Ahmadinejad said that he had written about some of these differences to the supreme leader, and stressed that “the leader had written a letter to the Guardian Council asking it to establish a workgroup for this. The group is currently examining the issue and will send its opinion to the supreme leader who will determine lines between the executive and legislative.”
Mahmoud Ahmadinejad added, “These discussions are serious discussions and have posed problems for the country’s management, because it can’t be the case for the administration to take a decision based on its legal powers and for the work to be stopped by a Majlis bill.”
He concluded by saying that “these are serious issues and they have created problems in the management of the country because you cannot continue this situation where the government makes decisions, based on its authority, and then the Majlis stops it through legislature.”
In the past two months, differences between the Majlis and the administration over the announcement and implementation of laws have increased markedly.
In the latest instance, Majlis speaker Ali Larijani personally forwarded legislation to the country’s major newspapers for publication after Mahmoud Ahmadinejad failed to sign executive orders within the prescribed time limit.
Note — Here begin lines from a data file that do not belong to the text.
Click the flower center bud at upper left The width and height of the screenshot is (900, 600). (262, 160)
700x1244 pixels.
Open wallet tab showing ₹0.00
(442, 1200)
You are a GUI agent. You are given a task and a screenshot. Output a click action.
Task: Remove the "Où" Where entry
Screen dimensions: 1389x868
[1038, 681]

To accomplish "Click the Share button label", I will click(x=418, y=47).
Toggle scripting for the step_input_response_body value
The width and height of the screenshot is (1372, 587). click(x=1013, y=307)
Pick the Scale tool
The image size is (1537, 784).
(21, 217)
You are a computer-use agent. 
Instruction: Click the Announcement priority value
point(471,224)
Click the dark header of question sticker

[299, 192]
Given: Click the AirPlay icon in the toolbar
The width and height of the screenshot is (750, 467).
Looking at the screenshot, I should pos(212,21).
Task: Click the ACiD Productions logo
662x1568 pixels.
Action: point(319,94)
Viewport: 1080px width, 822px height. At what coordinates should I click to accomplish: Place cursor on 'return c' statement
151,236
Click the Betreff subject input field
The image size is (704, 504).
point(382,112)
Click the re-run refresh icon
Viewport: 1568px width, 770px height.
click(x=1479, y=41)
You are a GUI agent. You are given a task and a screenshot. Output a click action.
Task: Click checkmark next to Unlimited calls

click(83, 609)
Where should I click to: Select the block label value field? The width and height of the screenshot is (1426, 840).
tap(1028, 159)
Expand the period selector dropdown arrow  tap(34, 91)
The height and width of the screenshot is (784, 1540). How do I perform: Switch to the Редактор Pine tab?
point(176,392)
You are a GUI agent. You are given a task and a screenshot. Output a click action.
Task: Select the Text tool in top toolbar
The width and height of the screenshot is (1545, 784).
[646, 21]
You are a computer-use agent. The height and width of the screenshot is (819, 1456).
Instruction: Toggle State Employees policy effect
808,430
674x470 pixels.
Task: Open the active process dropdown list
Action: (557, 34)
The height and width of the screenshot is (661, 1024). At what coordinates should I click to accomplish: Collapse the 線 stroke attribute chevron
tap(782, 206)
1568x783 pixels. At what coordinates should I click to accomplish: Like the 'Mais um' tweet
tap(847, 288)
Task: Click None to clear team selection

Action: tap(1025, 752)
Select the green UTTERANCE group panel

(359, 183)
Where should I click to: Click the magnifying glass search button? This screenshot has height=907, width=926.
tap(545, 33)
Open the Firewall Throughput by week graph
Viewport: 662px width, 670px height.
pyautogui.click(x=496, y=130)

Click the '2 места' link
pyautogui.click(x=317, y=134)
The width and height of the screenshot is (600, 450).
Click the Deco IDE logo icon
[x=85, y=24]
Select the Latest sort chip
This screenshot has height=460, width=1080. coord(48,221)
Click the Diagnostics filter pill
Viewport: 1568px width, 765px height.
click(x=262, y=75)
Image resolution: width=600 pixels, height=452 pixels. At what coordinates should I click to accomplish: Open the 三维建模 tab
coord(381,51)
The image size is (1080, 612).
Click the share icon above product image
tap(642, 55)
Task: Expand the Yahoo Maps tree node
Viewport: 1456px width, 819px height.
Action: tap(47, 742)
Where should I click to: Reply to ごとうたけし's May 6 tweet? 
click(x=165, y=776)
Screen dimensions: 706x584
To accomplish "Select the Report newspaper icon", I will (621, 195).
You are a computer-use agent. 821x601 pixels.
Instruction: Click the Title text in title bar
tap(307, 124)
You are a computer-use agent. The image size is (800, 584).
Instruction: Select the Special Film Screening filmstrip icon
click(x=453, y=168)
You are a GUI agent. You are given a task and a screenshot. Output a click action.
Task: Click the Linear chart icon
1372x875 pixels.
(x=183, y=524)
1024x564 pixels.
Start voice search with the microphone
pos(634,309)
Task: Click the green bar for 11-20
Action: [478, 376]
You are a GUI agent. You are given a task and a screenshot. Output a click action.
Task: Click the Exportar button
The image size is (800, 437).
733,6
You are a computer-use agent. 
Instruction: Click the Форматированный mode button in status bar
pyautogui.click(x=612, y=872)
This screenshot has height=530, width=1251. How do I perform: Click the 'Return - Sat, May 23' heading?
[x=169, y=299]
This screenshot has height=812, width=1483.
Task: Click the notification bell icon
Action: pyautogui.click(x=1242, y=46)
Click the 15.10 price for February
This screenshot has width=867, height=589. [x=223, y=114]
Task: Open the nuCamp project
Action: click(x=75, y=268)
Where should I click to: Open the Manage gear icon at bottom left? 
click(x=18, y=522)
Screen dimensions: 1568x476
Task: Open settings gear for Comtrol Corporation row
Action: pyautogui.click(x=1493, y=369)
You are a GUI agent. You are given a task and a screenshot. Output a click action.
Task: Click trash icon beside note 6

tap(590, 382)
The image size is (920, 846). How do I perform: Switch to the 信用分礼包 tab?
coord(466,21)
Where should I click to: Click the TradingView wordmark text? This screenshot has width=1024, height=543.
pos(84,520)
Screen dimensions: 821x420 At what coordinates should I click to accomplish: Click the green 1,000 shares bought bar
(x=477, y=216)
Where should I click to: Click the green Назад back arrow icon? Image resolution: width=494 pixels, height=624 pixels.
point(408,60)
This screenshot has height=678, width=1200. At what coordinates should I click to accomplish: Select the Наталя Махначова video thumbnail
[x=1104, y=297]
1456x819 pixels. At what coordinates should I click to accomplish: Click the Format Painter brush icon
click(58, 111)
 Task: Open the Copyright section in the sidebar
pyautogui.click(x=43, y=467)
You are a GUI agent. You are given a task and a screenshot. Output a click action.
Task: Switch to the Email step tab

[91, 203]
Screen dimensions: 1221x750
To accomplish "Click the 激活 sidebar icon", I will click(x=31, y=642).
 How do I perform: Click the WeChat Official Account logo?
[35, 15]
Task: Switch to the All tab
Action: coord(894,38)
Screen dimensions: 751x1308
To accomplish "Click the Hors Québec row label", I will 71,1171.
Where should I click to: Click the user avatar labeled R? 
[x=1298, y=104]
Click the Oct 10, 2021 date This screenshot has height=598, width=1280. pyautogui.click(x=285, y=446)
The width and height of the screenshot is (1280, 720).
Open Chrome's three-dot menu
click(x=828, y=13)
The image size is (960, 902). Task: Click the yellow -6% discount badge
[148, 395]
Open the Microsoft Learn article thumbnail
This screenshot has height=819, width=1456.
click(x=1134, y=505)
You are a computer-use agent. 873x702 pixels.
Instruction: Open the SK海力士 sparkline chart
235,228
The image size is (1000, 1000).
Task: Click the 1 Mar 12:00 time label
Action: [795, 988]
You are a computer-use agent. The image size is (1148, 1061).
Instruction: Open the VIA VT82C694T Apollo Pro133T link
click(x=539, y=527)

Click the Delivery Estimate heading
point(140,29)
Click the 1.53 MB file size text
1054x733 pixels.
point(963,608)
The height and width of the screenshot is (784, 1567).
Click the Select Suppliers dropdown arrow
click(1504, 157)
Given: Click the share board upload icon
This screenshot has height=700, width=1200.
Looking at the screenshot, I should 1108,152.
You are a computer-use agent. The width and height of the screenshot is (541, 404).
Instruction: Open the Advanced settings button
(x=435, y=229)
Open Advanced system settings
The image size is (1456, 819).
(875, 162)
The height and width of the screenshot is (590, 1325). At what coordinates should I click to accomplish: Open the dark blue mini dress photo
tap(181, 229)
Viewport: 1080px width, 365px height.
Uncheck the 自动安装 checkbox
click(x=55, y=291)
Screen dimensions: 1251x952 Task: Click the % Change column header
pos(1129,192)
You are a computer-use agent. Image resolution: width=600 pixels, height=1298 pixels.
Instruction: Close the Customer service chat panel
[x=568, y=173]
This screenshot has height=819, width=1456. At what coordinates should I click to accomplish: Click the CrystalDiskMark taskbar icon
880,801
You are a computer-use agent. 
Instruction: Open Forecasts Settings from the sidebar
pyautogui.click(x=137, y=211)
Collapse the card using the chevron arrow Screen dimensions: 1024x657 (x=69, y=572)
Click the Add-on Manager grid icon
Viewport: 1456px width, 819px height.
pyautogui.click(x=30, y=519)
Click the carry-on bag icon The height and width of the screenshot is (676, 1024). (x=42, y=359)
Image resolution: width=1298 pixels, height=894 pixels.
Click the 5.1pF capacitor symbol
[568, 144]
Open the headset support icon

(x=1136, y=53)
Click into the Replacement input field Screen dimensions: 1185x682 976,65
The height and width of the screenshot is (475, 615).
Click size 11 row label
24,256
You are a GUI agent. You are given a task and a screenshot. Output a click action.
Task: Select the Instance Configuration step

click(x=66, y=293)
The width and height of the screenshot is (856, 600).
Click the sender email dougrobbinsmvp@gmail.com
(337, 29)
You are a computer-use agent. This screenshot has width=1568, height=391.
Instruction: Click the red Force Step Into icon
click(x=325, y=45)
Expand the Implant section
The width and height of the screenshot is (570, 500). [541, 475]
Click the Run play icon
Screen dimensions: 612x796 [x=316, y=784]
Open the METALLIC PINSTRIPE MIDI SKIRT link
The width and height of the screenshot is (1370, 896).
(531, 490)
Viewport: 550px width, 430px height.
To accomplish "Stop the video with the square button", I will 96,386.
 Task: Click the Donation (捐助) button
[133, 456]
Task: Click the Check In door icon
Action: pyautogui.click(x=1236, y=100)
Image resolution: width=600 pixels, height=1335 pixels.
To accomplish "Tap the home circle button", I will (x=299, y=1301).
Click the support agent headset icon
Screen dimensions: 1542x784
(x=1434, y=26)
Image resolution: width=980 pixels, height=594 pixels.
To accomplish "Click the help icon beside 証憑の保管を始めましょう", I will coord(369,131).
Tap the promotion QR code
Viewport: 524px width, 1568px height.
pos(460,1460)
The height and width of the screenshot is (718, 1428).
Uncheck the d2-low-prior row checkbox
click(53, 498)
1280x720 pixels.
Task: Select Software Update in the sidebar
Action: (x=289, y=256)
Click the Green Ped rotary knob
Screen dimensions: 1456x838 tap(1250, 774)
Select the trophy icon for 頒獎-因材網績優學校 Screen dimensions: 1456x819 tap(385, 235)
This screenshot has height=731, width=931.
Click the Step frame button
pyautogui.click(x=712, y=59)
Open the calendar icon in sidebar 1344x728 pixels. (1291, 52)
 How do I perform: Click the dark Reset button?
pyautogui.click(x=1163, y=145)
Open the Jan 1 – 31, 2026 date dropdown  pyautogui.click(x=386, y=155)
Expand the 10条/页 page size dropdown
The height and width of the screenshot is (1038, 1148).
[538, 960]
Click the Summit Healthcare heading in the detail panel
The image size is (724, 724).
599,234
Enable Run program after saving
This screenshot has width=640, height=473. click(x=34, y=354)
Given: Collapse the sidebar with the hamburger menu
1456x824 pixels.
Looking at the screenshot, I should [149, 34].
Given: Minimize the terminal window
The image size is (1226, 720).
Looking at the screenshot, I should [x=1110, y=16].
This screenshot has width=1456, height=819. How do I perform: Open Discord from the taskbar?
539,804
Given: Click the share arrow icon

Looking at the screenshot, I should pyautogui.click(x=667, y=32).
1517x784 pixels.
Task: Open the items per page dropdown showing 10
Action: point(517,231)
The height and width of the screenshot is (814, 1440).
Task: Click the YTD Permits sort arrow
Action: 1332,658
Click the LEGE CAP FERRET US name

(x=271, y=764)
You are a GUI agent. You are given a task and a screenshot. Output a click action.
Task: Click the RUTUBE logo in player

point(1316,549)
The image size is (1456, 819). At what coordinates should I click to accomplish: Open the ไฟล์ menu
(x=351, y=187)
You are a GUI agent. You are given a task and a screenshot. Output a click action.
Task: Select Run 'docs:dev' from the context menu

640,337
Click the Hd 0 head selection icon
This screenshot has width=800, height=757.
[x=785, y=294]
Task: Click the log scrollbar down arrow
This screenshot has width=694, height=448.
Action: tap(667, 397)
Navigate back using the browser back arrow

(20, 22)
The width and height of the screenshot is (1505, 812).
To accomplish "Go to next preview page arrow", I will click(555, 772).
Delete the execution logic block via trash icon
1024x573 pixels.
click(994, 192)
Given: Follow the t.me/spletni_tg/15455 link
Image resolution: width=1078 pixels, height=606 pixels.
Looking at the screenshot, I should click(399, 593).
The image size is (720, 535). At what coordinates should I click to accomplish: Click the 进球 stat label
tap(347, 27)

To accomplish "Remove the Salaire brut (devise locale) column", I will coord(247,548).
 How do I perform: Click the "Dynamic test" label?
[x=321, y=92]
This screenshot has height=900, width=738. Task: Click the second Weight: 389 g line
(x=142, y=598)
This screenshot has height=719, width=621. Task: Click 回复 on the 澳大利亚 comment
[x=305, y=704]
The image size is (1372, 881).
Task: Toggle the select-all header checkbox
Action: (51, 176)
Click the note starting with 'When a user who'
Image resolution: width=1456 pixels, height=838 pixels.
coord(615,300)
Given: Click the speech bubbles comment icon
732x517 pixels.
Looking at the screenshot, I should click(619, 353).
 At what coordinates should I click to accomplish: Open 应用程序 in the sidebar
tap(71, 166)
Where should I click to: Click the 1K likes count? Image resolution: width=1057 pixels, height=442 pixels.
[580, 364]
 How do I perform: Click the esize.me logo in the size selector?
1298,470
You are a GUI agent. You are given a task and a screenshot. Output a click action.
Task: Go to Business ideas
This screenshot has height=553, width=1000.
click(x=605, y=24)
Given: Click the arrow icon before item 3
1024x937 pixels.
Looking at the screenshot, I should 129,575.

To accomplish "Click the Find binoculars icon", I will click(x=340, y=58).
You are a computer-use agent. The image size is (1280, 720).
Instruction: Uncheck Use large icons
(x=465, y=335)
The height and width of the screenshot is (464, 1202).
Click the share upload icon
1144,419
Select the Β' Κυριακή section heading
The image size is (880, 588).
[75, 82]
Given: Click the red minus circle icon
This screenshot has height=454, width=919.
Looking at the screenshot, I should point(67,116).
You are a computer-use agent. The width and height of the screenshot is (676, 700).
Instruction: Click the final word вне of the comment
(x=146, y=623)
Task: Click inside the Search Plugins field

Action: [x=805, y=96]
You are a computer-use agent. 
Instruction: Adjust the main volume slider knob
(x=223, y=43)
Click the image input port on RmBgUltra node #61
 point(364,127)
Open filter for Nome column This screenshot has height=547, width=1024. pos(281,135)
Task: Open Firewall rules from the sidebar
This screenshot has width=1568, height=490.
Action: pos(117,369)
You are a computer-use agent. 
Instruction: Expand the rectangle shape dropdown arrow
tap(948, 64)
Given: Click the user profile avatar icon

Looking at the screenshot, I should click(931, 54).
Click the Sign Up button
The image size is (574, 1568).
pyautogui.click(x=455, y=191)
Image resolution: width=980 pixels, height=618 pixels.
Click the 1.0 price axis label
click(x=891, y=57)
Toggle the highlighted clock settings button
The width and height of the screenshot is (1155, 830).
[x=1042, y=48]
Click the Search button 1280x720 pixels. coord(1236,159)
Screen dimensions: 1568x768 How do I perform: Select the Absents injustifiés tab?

Differences between the Majlis and the administration have existed over the last years, but they reached new levels last spring after a meeting between Mahmoud Ahmadinejad and members of Majlis’ Article 90 [of the constitution] committee. In that meeting, Ahmadinejad openly accused the Majlis of passing many bills (130 in total) that were “unconstitutional” or “un-Islamic” and announced that he would not implement them. Since then, things have only gotten worse between the two branches and the leader of each.